EXCERPT PROVIDED:
-*-

|Publication number||US6589872 B1|
|Application number||US 09/304,302|
|Publication date||Jul 8, 2003|
|Filing date||May 3, 1999|
|Priority date||May 3, 1999|
|Also published as||US20030207582|
|Publication number||09304302, 304302, US 6589872 B1, US 6589872B1, US-B1-6589872, US6589872 B1, US6589872B1|
|Inventors||Jih-Churng Twu, Ying-Ho Chen, Tsu Shih, Syun-Ming Jang|
|Original Assignee||Taiwan Semiconductor Manufacturing Company|
|Export Citation||BiBTeX, EndNote, RefMan|
|Patent Citations (11), Referenced by (8), Classifications (15), Legal Events (4)|
|External Links: USPTO, USPTO Assignment, Espacenet|
(1) Field of the Invention
The invention relates to the field of the fabrication of semiconductor devices, and more specifically to a method of performing Chemical Mechanical Polishing of copper lines in a damascene structure by using-a unique slurry flow.
(2) Description of the Prior Art
The present invention relates to the creation of conductive lines and vias that provide the interconnection of integrated circuits in semiconductor devices and/or the interconnections in a multilayer substrate on which semiconductor device(s) are mounted. The present invention specifically relates to the fabrication of conductive lines and vias by a process known as damascene.

-*-

DATA SHOWN:
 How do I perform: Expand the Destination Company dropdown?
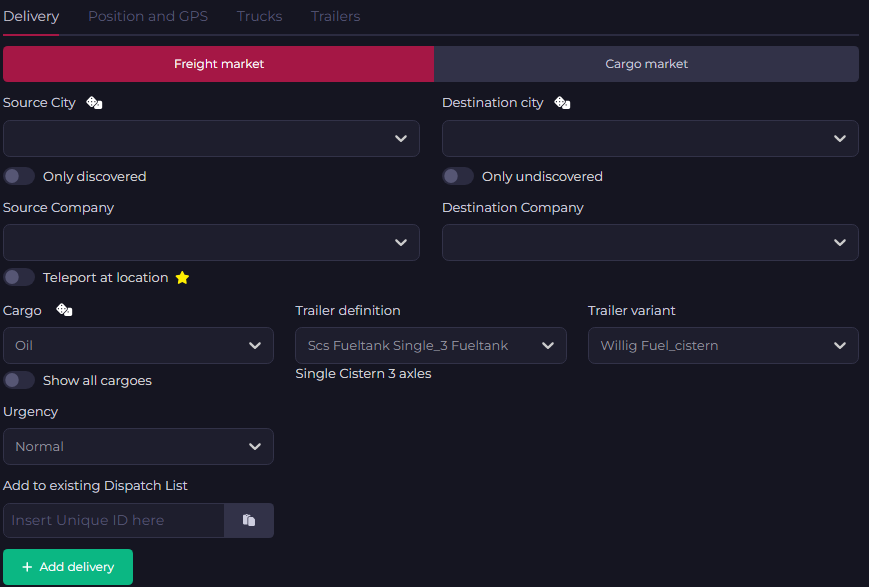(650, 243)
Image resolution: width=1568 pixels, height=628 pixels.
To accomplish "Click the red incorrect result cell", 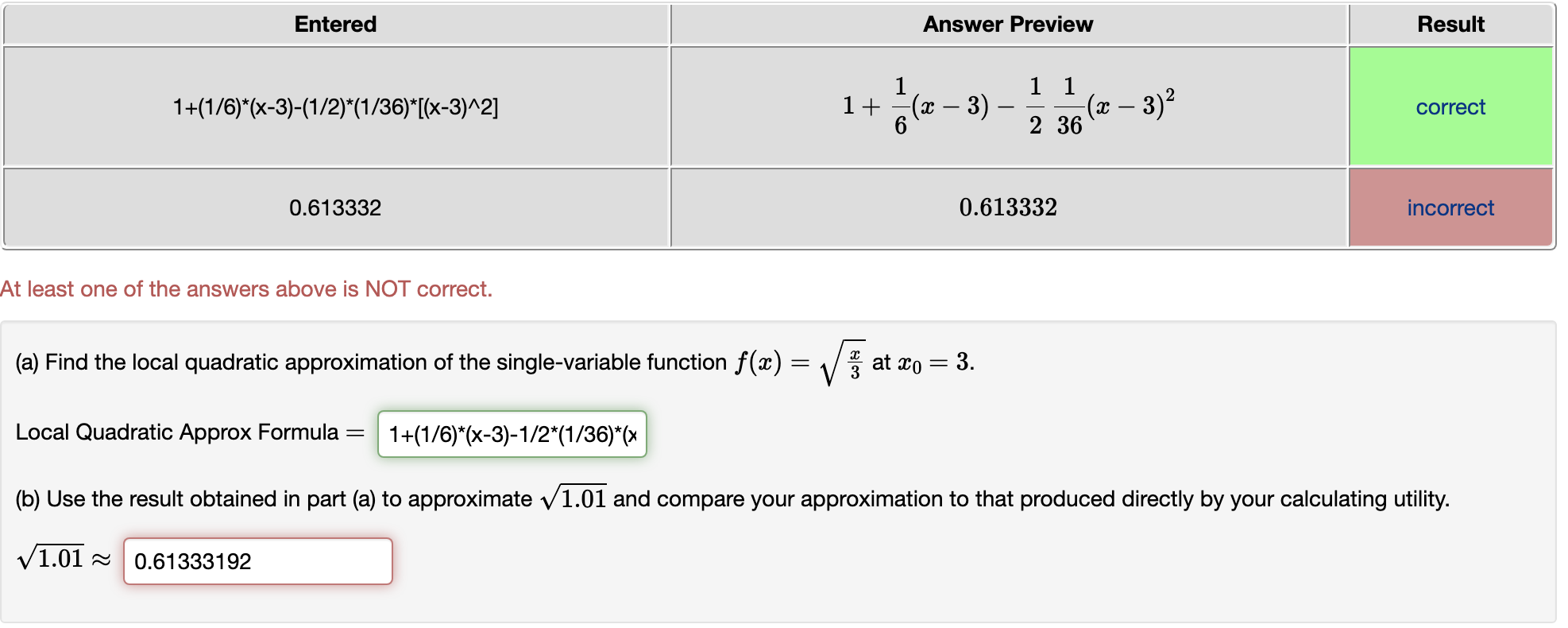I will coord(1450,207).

-*-

STATED PROBLEM:
Retype everything from "(2) Description of" down to "known as damascene." in the copper polishing patent text above.

EXERCISE RESPONSE:
(2) Description of the Prior Art
The present invention relates to the creation of conductive lines and vias that provide the interconnection of integrated circuits in semiconductor devices and/or the interconnections in a multilayer substrate on which semiconductor device(s) are mounted. The present invention specifically relates to the fabrication of conductive lines and vias by a process known as damascene.